Bond, an inorganic chemist and beef farmer from Jane Lew, W.Va., acknowledged there are benefits to the boom - in jobs created and in energy outputs - but added, "I'm not here to talk about that. ... The arguments against (hydraulic fracturing) are manifold."

Article Photos

Dr. S. Thomas Bond, a chemist, farmer and retired professor from central West Virginia, spoke Wednesday at Kent State University-East Liverpool on the “Externalized Costs of Shale Drilling.” (Photo by Stephen Huba)

Bond has his doctorate in inorganic chemistry from Kent State and is a retired professor from Salem International University, formerly Salem College, in Salem, W.Va.

Bond said it's hard to get reliable information about fracking because so much of it is written by partisans who skew the facts heavily in favor of, or against, the process.

"Almost no printed economic analysis is honest," he said. "They list jobs gained, but not jobs lost. They list royalties, but fail to mention that much of that money goes where there is no damage. It goes to property owners who live outside the community and who, like the Beverly Hillbillies, move out."

Bond characterized shale drilling as an "immature, very dirty" process that dates back only 10 years-to a well drilled by Mitchell Energy in the Barnett Shale in 2002.

"It is a Neanderthal which hasn't had time to evolve into a clean, socially acceptable form," he said. "It leaves a very large part of the resource in the ground. Only 10 percent is recovered - very low for any form of petroleum, with neither plans nor hope to recover the rest of it."

Because the current fracking technology is relatively new, Bond said, there hasn't been time to "field test" it.

"That is, it was never tried out with scientific attention to environmental, health and community problems," he said, "but was adopted by modern-day adventurers - buccaneers, really - who have taken advantage of the problems of declining oil, vast amounts of capital readily available and the gullibility of the public and politicians."

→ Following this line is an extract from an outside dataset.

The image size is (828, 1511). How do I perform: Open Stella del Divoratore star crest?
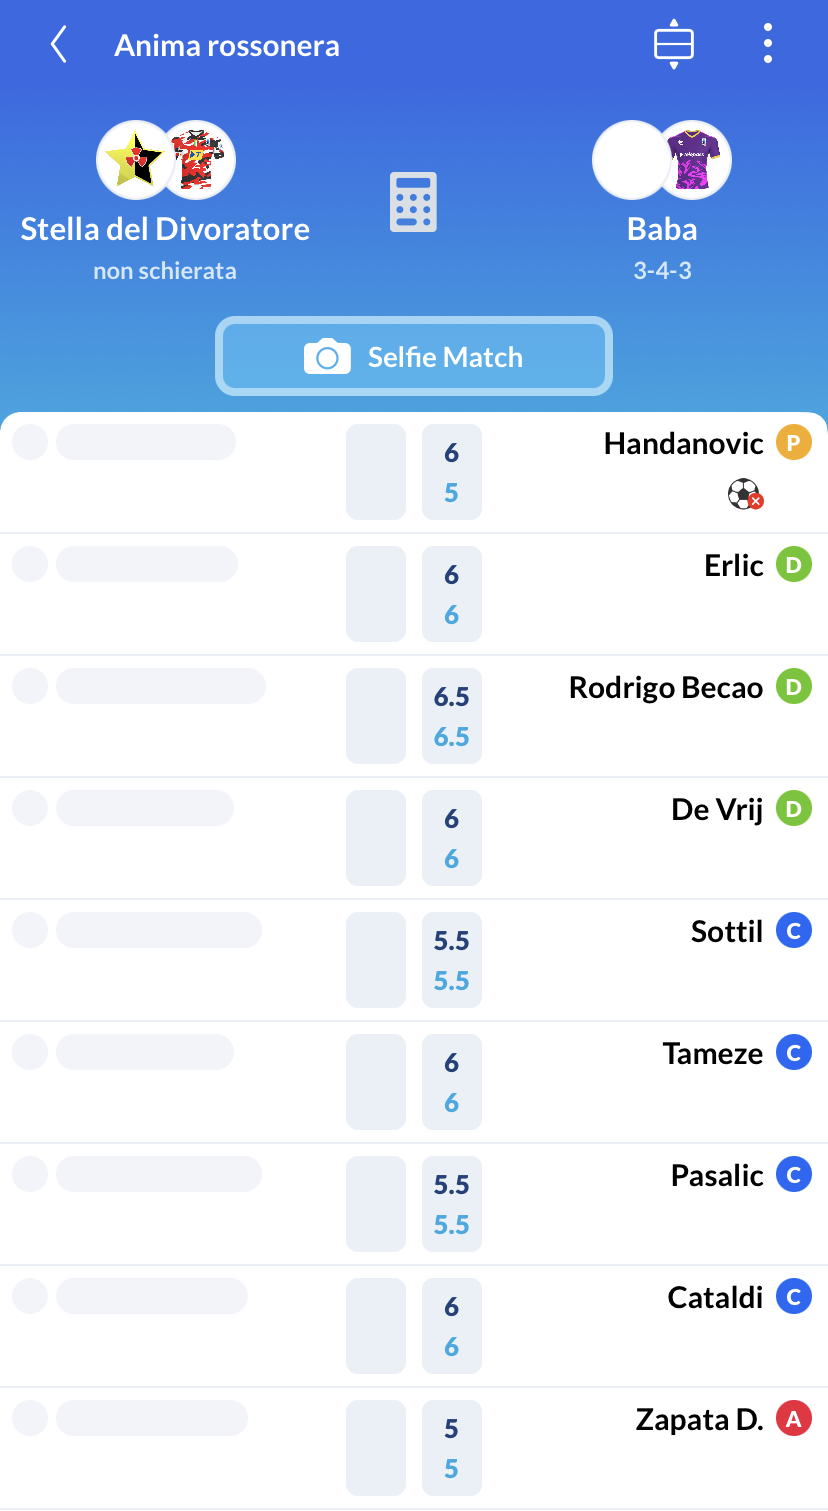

The biggest problem with hydraulic fracturing, as Bond sees it, is the potential contamination of aquifers. Bond said it is important for property owners to have their well water tested to establish a baseline - that is, the condition of the water before drilling takes place.

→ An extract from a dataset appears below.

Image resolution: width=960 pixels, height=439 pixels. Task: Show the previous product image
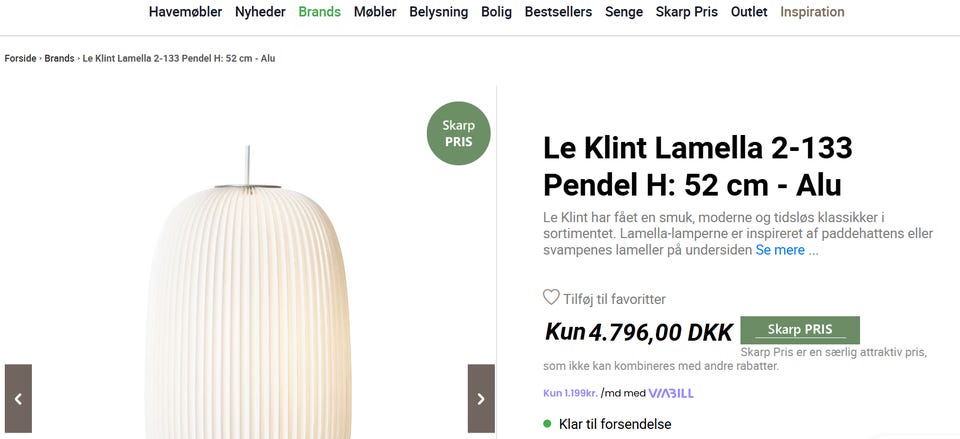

"Your own well is your responsibility," he said. "If your water is ruined, you need proof of what it was like before drilling. There is no end of sophisticated arguments that can be used against you if you do not have proof it was good in the past."

Other costs of the fracking industry, Bond said, include:

* Air pollution from storage tanks, drilling ponds and compressor stations.

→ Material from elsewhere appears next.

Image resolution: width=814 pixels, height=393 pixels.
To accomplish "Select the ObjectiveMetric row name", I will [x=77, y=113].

* Water pollution in streams resulting from spills, seeps, surreptitious dumping and road accidents.

* Damage to inadequate roads from heavy trucks. Bond cited the example of Wetzel County, in West Virginia's Northern Panhandle, where a rural fire station was blocked by fracking traffic. "Each well requires a lot of big truck traffic - 1,500 truckloads of water and the diesel fuel and pipe that must be carried in," he said.

* Loss of surface area due to occupation and subsequent pollution of the site. Bond said the four "principal footprints" at a fracking site are the drilling pads, the access roads, the pipelines from the wells, and the compressor stations.

* Leasing techniques that pit neighbor against neighbor. Of leasing, Bond said, "It is not a deal between one person to recover a particular resource and another who owns it," he said. "It is a deal between one 'person' who never dies - the corporation - and the current owner of the resource for all the line that follows him - forever."

Bond gave several suggestions for what property owners can do when negotiating a lease, including:

* Ask for a right of first refusal at the end of the lease;

* Limit the types of formations and mineral rights in the lease;

* Ask to block or have final approval on surface use; and

* Put all special agreements in a written addendum to help clarify a lease.

Bond said in all the enthusiasm over fracking there is "no consideration that the shale drilling boom will soon be over, leaving the community a sort of mineral equivalent to the rust belt - burned over, burned out."